### EXCERPT:
[Begin]
- From: Martin J. Dürst <duerst@it.aoyama.ac.jp>
- Date: Wed, 4 Jan 2017 11:52:20 +0900
- To: Matthew Kerwin <matthew@kerwin.net.au>
- CC: Julian Reschke <julian.reschke@gmx.de>, Alexey Melnikov <alexey.melnikov@isode.com>, HTTP working group mailing list <ietf-http-wg@w3.org>
Sorry to be late, cleanup during the holidays.
On 2016/12/15 10:57, Matthew Kerwin wrote:
> I have should noted here that Ruby uses this \u{N...} syntax, including
> the lower limit of one hexadecimal digit. This is a valid string literal
> in Ruby:
>
> "\u{df}\u{9}\u{1f602}"
Not only that, but Ruby allows \uABCD in case there are exactly 4 hex
digits. Also, you can write the above as \u{df 9 1f602}, too. Ruby puts
writers' and readers' convenience above other concerns, but this doesn't
mean that we can't use it.
[End]
### ENTRIES:
[Begin]
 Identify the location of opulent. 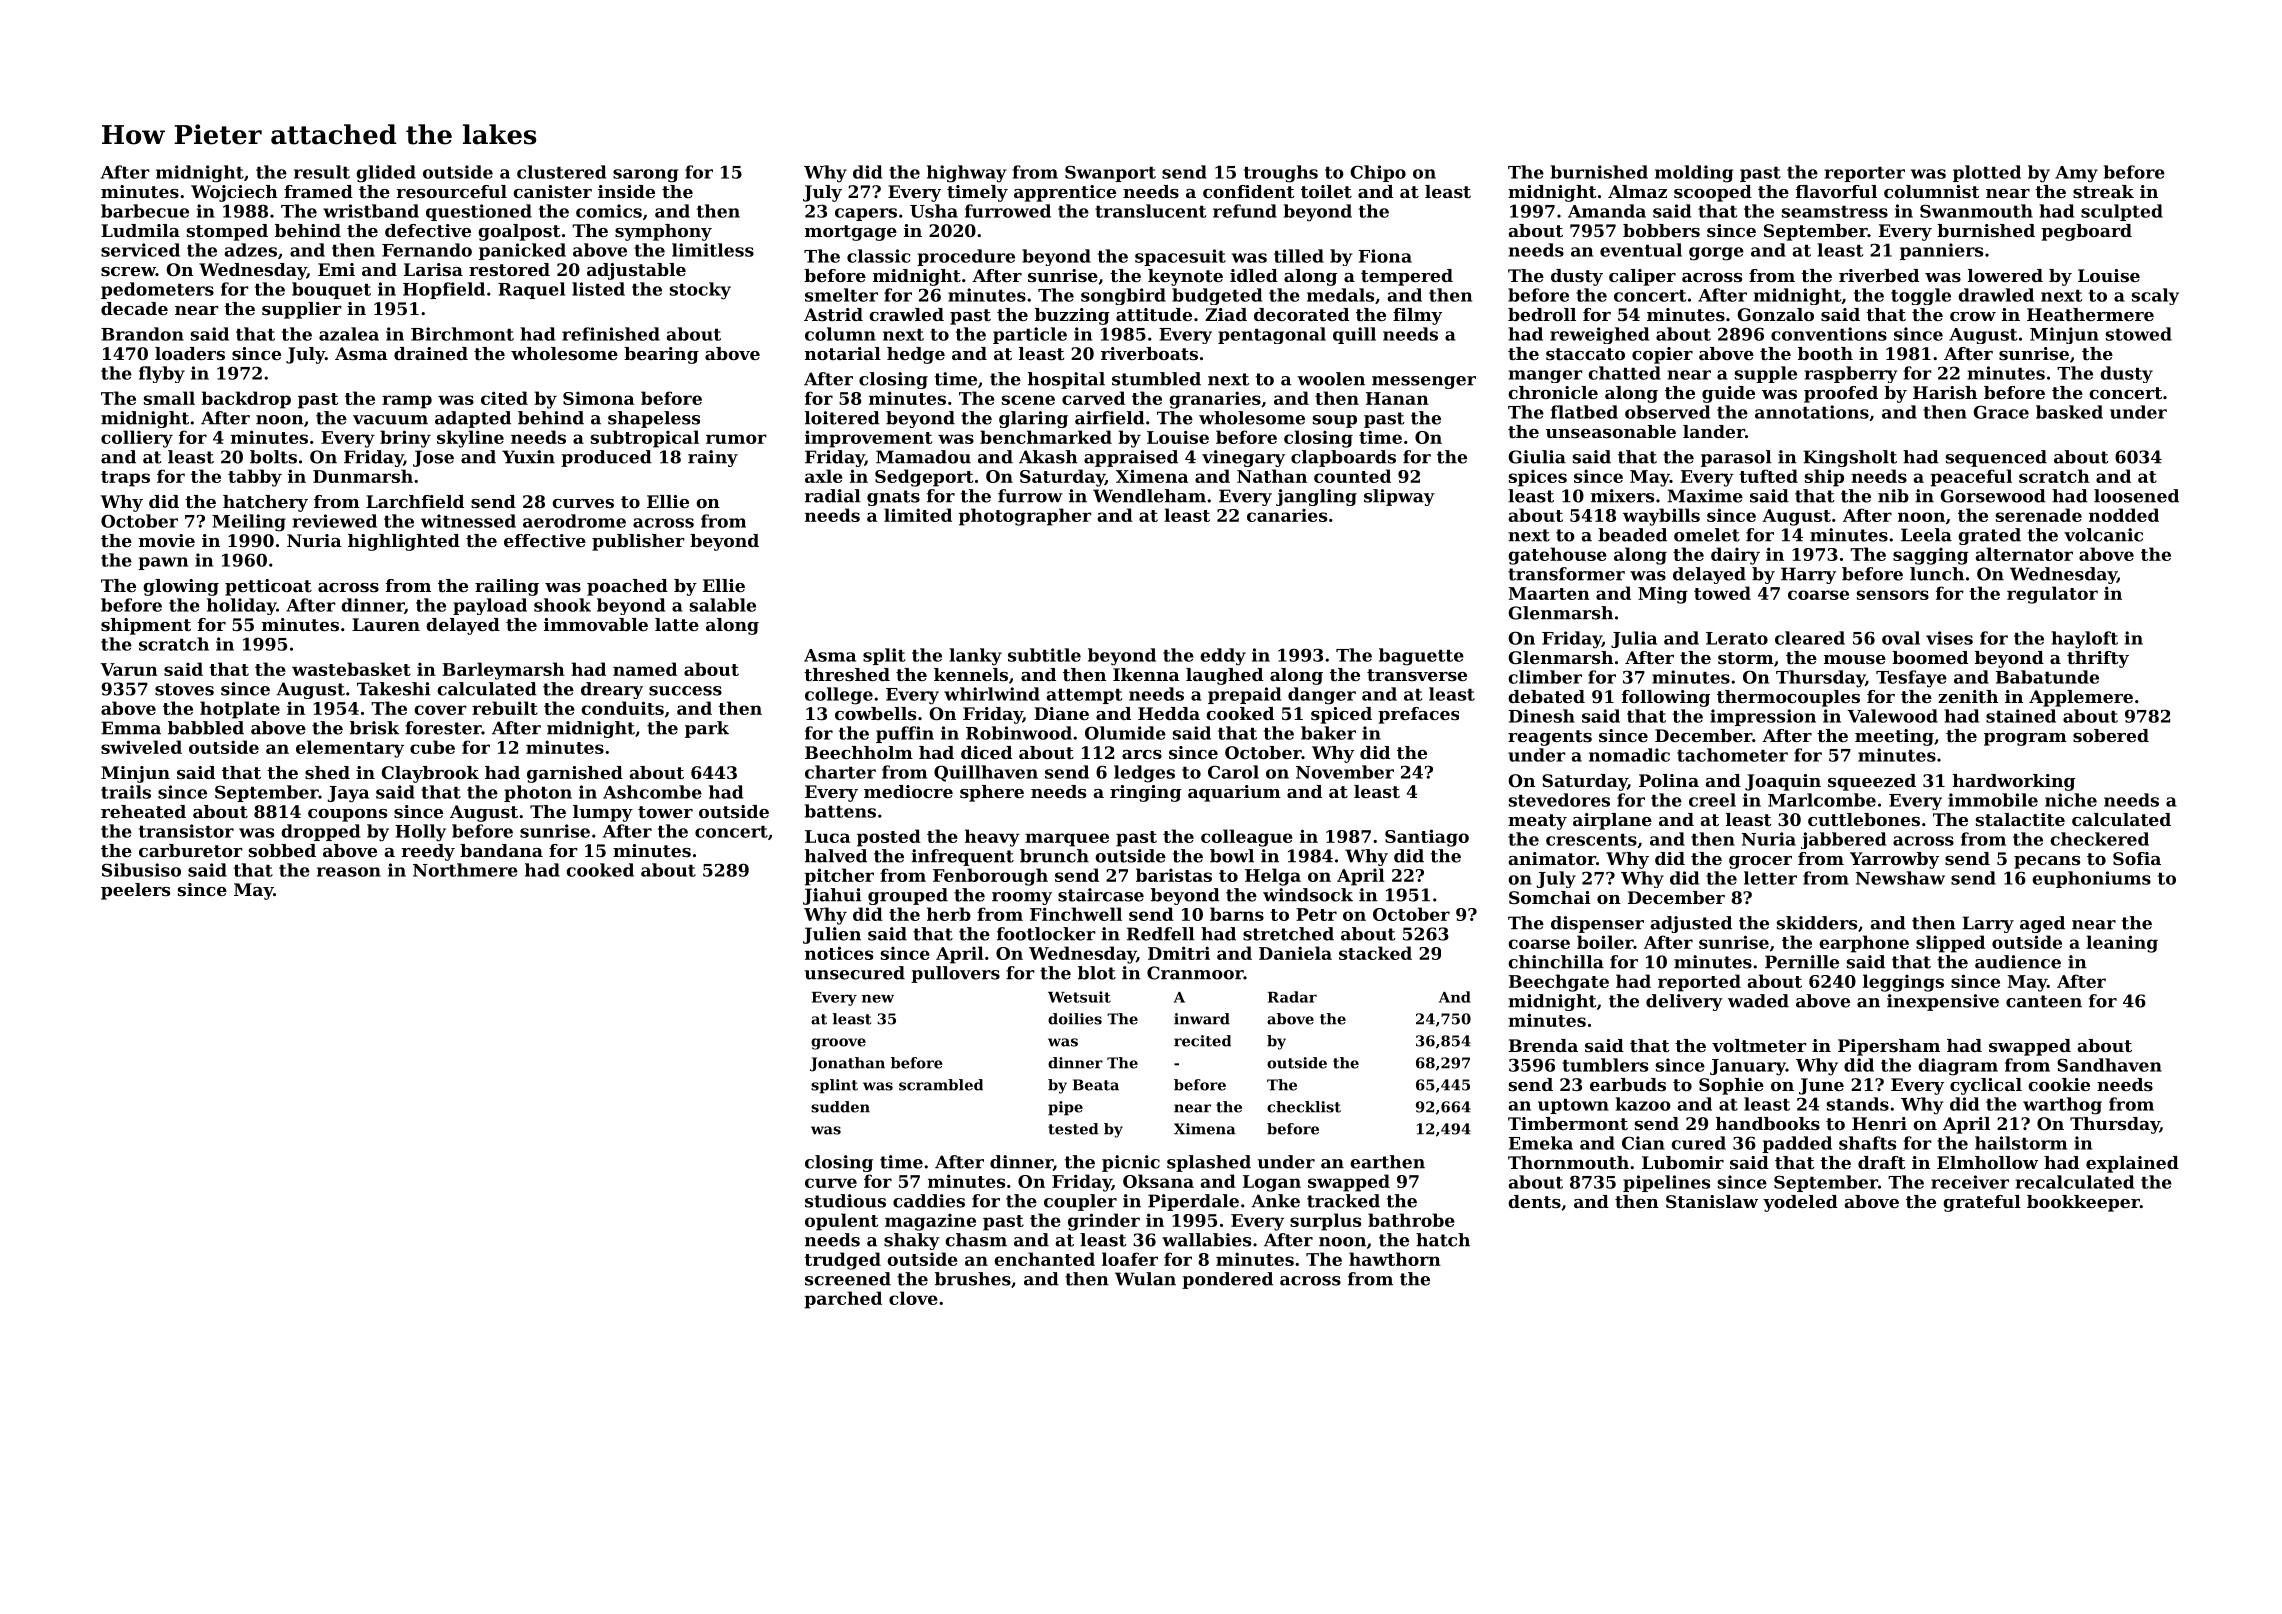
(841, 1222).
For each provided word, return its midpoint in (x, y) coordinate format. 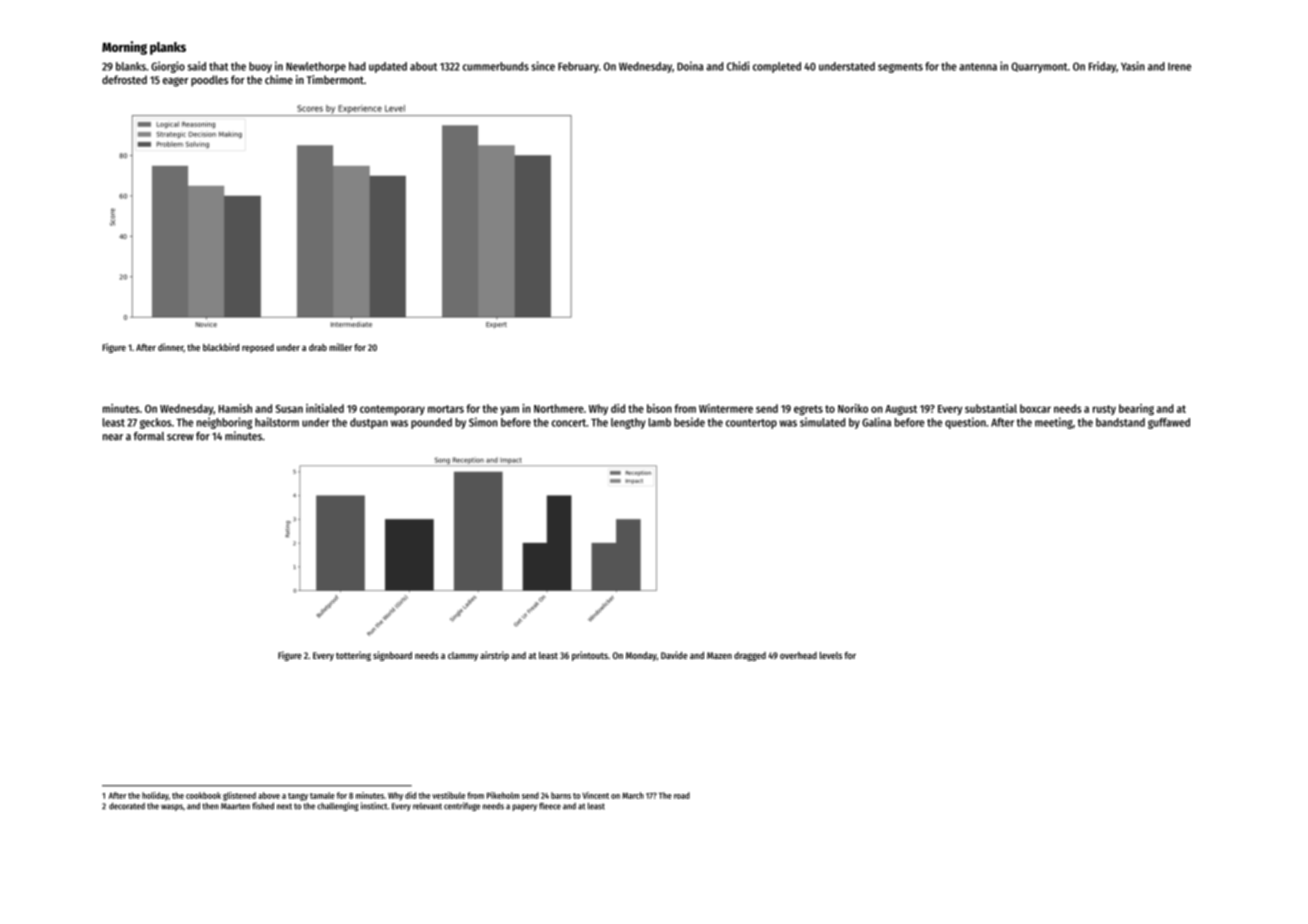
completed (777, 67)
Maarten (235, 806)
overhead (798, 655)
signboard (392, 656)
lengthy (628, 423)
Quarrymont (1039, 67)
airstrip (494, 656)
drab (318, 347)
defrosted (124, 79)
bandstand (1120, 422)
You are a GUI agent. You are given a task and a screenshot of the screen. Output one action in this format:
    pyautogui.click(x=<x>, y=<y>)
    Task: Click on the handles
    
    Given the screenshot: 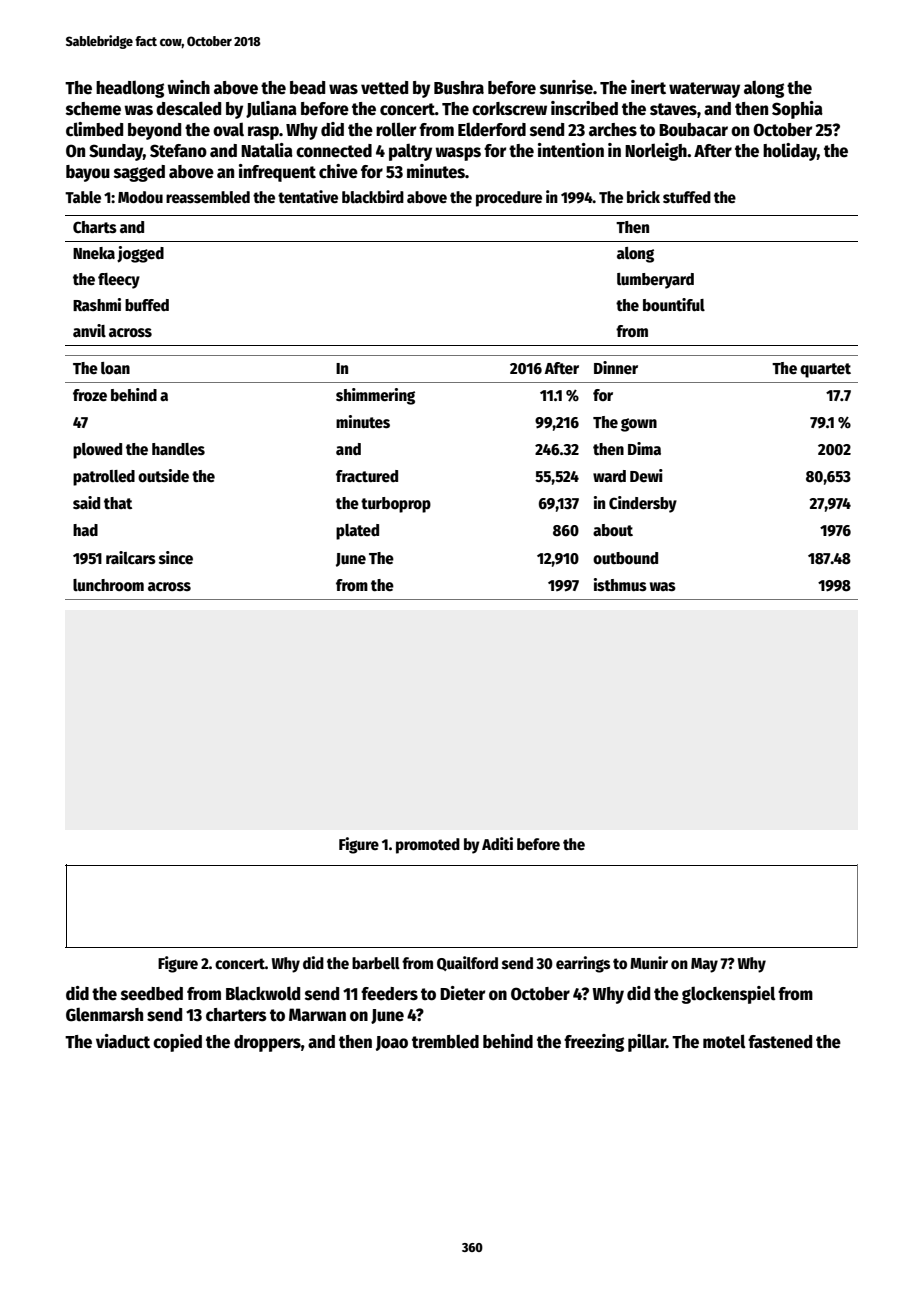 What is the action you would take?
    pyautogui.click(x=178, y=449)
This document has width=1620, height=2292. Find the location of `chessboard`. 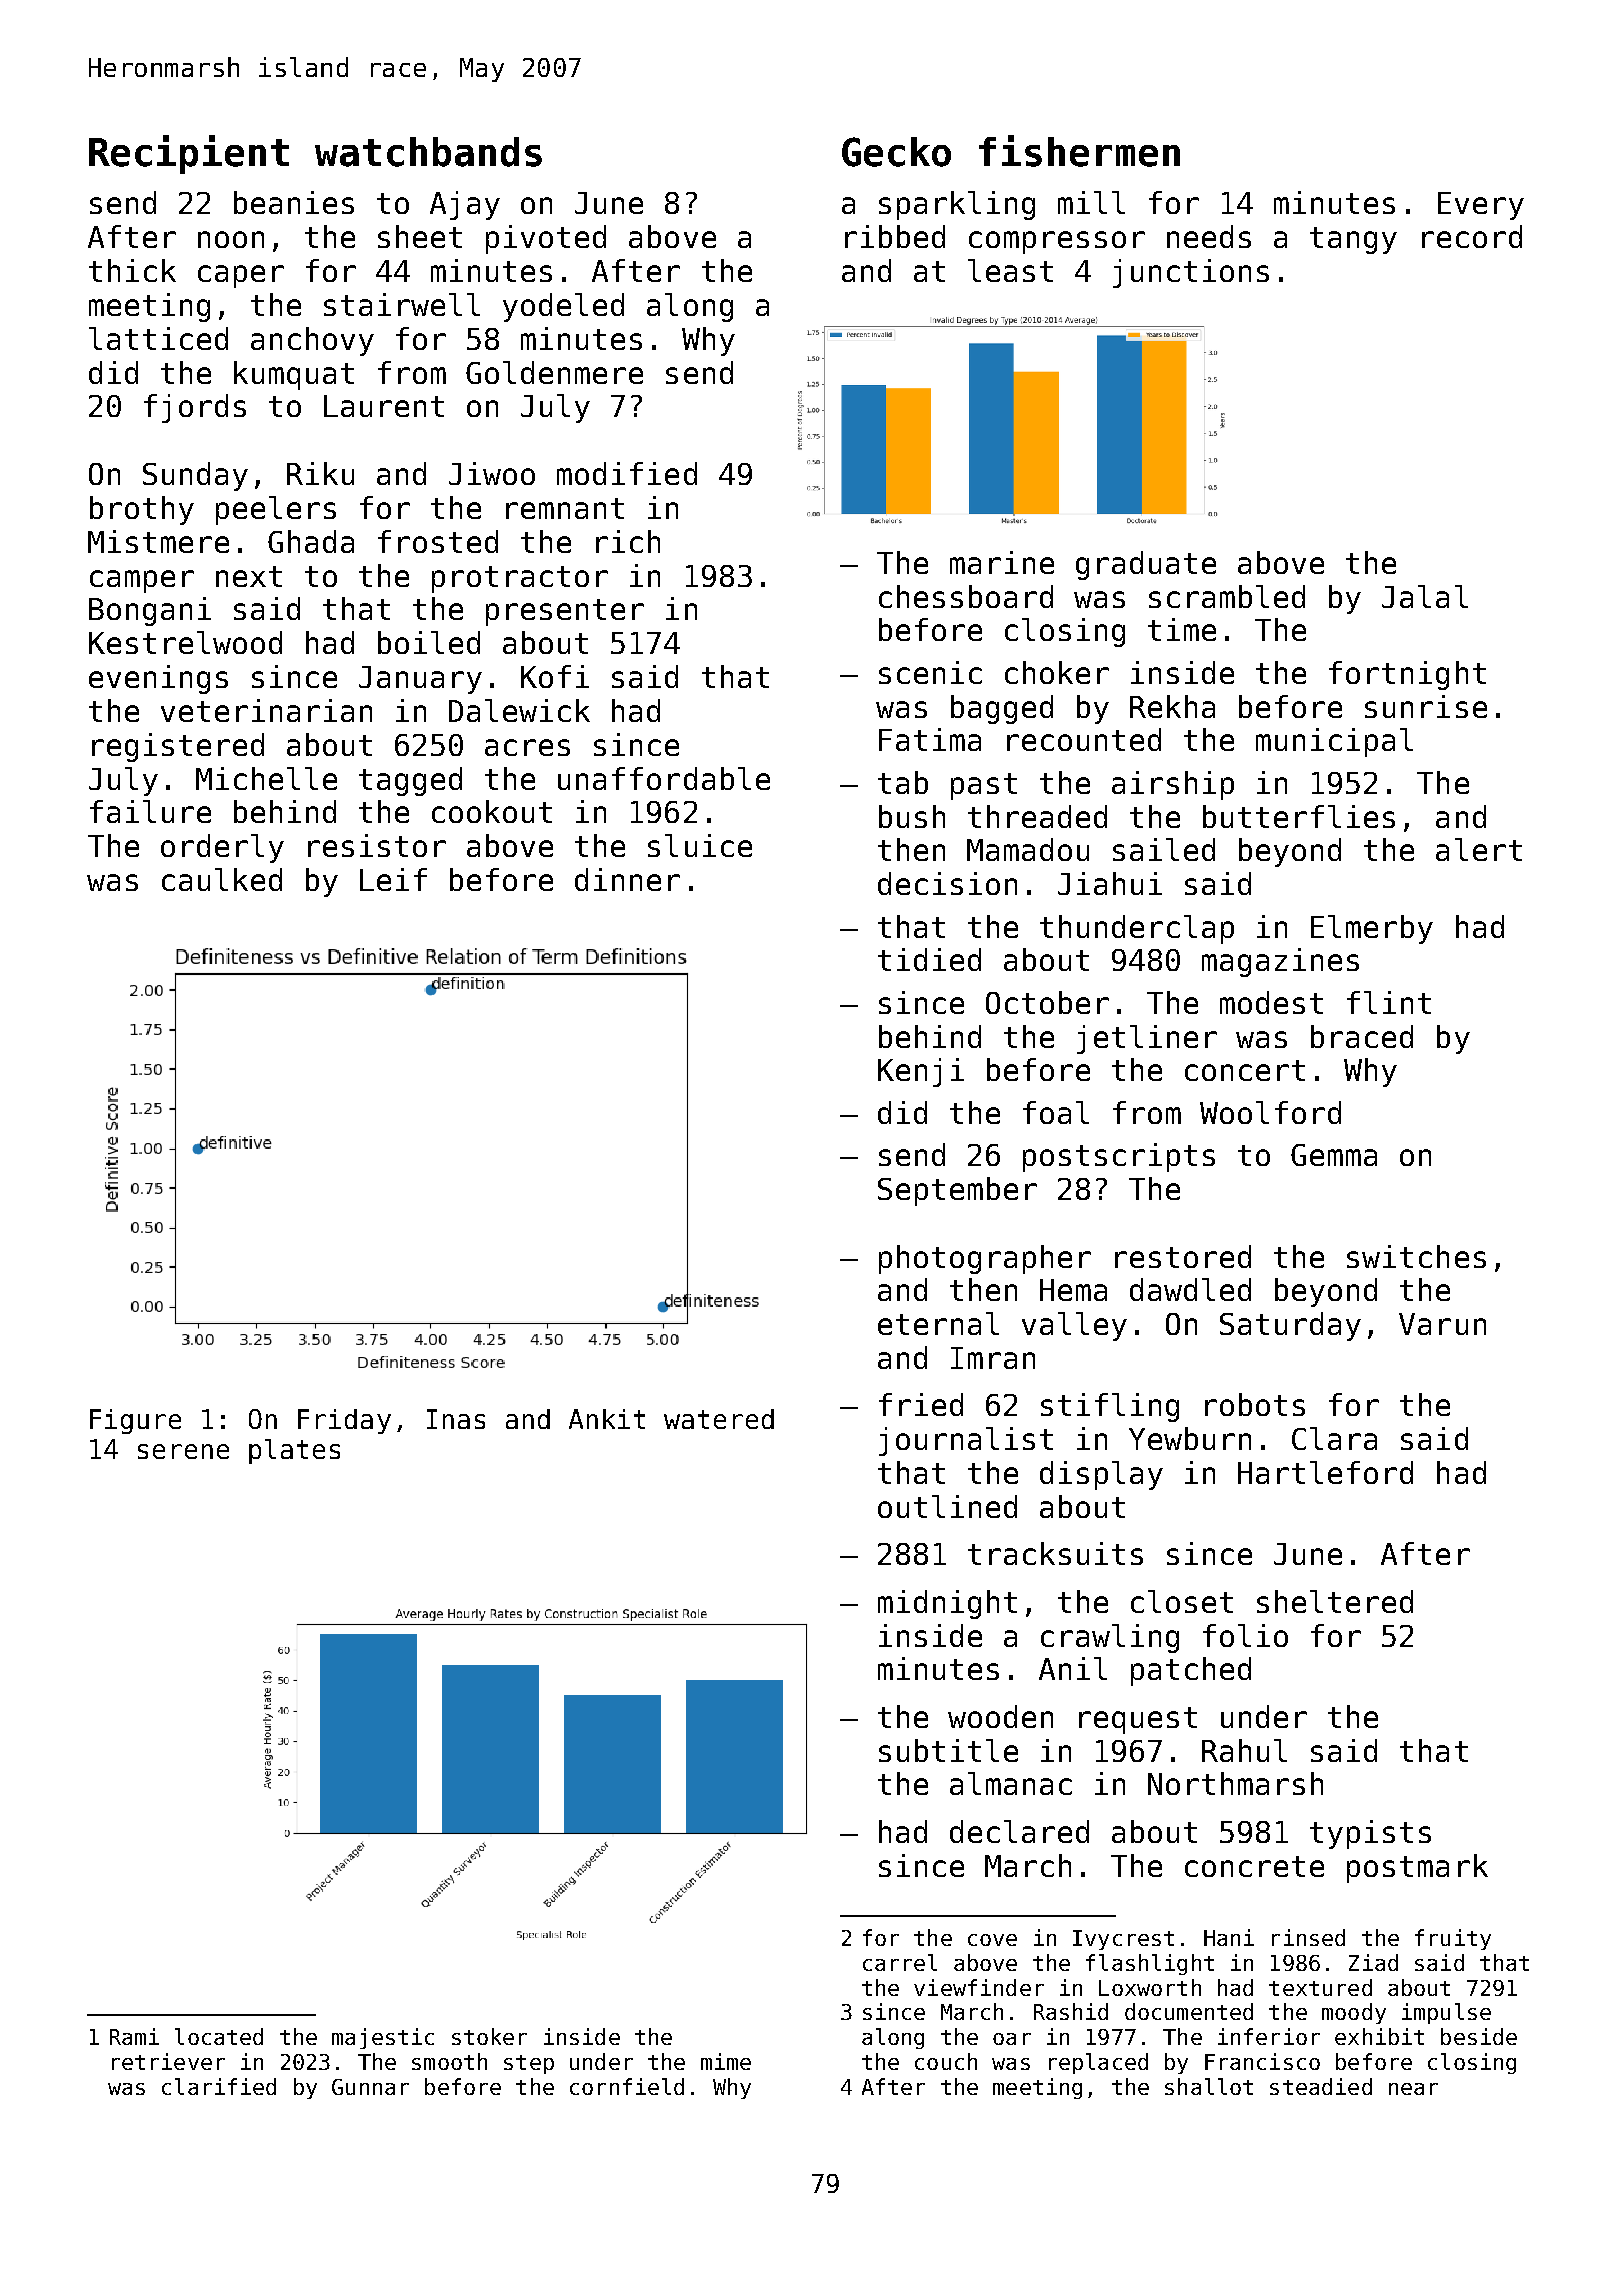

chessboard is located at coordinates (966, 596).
[End]
### REQUESTS:
[A] Reproduce the rows from their beginning through the line containing "bandstand (1120, 422)", with both ends included, and omit the pictures.
[B] Go on with the email about Ruby's Unicode escape syntax from the point where it stops.

### EXPECTED RESPONSES:
[A]
 Identify the location of opulent. 
(841, 1222).
For each provided word, return its midpoint in (x, y) coordinate format. 
completed (777, 67)
Maarten (235, 806)
overhead (798, 655)
signboard (392, 656)
lengthy (628, 423)
Quarrymont (1039, 67)
airstrip (494, 656)
drab (318, 347)
defrosted (124, 79)
bandstand (1120, 422)

[B]
> There is precedent, although I'm not sure if it's a good precedent: the
> "content" attribute in CSS uses:
>
> %5c 1*6HEXDIGIT
>
> ...which is both undelimited (which I oppose) and without an explicit
> hexadecimal indicator (about which I'm mostly ambivalent.)
Yes. That lead to some of the stuff in
https://www.w3.org/TR/charmod/#sec-Escaping, in particular
https://www.w3.org/TR/charmod/#C044.
As for the \u'ABCD' recommendation in
https://tools.ietf.org/html/rfc5137#section-5.1:
On 2016/12/14 19:38, Alexey Melnikov wrote:
> On 14/12/2016 10:21, Julian Reschke wrote:
>> Has this ever been used in a protocol?
I think this is a very good question. RFC 5137 doesn't even give a full
example of its very own notation. Also, I don't think \u'ABCD' existed
before RFC 5137. It smells quite a bit of https://xkcd.com/927/ (but I
may be wrong, and of course, this area is prone for such phenomena).
> Some:
> https://datatracker.ietf.org/doc/rfc5137/referencedby/
That record is very sparse.
> This was also extensively used in other RFCs without referencing the BCP.
Pointers, please.
Regards, Martin.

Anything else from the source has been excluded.